Otot dan kerangka tubuh
Hampir semua penderita lupus mengalami nyeri persendian dan
kebanyakan menderita artritis. Persendian yang sering terkena adalah
persendian pada jari tangan, tangan, pergelangan tangan dan lutut. Kematian
jaringan pada tulang panggul dan bahu sering merupakan penyebab dari nyeri di
daerah tersebut.

Kulit
Pada 50% penderita ditemukan ruam kupu-kupu pada tulang pipi dan
pangkal hidung. Ruam ini biasanya akan semakin memburuk jika terkena sinar
matahari. Ruam yang lebih tersebar bisa timbul di bagian tubuh lain yang
terpapar oleh sinar matahari.
Ginjal
Sebagian besar penderita menunjukkan adanya penimbunan protein di
dalam sel-sel ginjal, tetapi hanya 50% yang menderita nefritis lupus
(peradangan ginjal yang menetap).
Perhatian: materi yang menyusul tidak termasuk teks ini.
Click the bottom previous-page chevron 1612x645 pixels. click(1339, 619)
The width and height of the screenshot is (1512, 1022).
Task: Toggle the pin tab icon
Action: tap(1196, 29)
Pada akhirnya bisa terjadi gagal ginjal
sehingga penderita perlu menjalani dialisa atau pencangkokkan ginjal.
Sistem saraf
Kelainan saraf ditemukan pada 25% penderita lupus. Yang paling sering
ditemukan adalah disfungsi mental yang sifatnya ringan, tetapi kelainan bisa
terjadi pada bagian manapun dari otak, korda spinalis maupun sistem saraf.
Kejang, psikosa, sindroma otak organik dan sakit kepala merupakan beberapa
kelainan sistem saraf yang bisa terjadi.
Darah ( hematologi )
Kelainan darah bisa ditemukan pada 85% penderita lupus. Bisa terbentuk
bekuan darah di dalam vena maupun arteri, yang bisa menyebabkan stroke dan
emboli paru. Jumlah trombosit berkurang dan tubuh membentuk antibodi yang
melawan faktor pembekuan darah, yang bisa menyebabkan perdarahan yang
berarti. Seringkali terjadi anemia akibat penyakit menahun.
Jantung
Peradangan berbagai bagian jantung bisa terjadi, seperti perikarditis,
endokarditis maupun miokarditis. Nyeri dada dan aritmia bisa terjadi sebagai
akibat dari keadaan tersebut.
Paru-paru

11 | P a g e
Pada lupus bisa terjadi pleuritis (peradangan selaput paru) dan efusi pleura
(penimbunan cairan antara paru dan pembungkusnya). Akibat dari keadaan
tersebut sering timbul nyeri dada dan sesak nafas.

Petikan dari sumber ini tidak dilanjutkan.